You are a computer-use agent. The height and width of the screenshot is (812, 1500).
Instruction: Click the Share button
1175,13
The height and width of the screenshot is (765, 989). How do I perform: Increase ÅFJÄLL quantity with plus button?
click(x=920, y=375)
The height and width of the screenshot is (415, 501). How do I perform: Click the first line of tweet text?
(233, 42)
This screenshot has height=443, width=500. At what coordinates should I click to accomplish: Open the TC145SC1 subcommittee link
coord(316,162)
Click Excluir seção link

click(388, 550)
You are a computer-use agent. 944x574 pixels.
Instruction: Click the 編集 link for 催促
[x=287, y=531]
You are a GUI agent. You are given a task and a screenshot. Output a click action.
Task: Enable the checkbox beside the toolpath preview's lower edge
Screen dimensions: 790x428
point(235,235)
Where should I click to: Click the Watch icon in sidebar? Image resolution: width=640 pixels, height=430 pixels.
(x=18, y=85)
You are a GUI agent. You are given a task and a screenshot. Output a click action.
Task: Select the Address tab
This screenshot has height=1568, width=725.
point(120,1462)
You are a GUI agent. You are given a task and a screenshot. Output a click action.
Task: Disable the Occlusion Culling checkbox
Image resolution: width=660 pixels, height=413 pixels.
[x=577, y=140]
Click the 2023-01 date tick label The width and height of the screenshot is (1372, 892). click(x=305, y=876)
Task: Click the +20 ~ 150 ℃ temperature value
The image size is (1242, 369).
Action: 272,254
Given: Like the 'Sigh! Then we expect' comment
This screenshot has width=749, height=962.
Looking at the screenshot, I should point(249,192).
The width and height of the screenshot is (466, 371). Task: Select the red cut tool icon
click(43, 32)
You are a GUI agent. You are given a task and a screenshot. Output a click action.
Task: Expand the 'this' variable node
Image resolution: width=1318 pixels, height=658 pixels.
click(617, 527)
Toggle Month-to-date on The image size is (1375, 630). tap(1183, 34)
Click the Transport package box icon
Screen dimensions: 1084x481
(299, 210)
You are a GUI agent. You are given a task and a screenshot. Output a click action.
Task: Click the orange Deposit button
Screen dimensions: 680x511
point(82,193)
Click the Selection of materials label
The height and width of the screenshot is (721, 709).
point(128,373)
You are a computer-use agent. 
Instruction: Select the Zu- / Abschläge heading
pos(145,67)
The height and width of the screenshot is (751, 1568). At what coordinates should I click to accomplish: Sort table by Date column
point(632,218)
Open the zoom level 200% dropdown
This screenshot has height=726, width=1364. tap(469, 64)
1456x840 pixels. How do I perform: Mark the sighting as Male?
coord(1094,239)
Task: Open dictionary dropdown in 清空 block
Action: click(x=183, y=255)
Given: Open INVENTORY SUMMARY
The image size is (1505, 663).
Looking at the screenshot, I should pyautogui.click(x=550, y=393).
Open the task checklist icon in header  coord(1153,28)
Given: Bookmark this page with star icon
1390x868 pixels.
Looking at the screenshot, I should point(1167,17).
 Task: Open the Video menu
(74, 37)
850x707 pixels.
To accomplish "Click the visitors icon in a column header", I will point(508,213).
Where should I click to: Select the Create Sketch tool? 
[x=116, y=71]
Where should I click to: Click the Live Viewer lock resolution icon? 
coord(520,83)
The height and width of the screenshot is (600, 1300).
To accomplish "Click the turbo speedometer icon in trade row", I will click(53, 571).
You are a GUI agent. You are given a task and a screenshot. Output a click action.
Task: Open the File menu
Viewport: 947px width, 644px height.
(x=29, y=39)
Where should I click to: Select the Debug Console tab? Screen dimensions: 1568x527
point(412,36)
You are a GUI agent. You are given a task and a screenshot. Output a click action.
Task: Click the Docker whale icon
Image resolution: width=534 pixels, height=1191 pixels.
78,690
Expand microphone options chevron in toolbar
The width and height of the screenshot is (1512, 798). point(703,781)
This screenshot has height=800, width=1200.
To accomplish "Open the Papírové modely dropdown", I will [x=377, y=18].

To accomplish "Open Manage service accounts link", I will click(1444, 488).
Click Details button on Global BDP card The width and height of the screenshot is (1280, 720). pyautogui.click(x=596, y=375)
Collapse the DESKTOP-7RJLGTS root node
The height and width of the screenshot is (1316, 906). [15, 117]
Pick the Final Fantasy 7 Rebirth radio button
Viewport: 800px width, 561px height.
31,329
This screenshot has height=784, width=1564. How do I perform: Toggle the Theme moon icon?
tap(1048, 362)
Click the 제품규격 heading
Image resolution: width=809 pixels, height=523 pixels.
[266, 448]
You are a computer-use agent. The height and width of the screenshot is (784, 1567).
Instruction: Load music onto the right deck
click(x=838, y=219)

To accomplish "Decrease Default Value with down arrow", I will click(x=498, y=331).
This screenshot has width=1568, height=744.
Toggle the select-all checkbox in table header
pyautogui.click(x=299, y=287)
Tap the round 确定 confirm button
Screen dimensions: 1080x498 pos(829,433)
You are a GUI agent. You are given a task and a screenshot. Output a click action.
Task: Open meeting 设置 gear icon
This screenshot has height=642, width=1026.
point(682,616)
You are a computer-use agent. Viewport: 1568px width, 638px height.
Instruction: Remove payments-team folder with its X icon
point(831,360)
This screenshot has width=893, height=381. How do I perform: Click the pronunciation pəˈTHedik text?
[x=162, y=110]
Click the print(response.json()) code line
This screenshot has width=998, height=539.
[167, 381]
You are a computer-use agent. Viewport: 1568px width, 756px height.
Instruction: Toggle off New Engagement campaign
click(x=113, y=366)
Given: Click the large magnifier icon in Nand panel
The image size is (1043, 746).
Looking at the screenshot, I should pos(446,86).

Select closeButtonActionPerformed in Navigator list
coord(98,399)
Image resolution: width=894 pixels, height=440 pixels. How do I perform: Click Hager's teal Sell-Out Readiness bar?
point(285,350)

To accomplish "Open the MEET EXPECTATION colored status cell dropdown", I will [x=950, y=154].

Stated exercise => Return every line of the data above that contains the word "table", treating uppercase and lowercase letters as different.

Full output =>
The height and width of the screenshot is (751, 1568). At what coordinates should I click to accomplish: Sort table by Date column
Toggle the select-all checkbox in table header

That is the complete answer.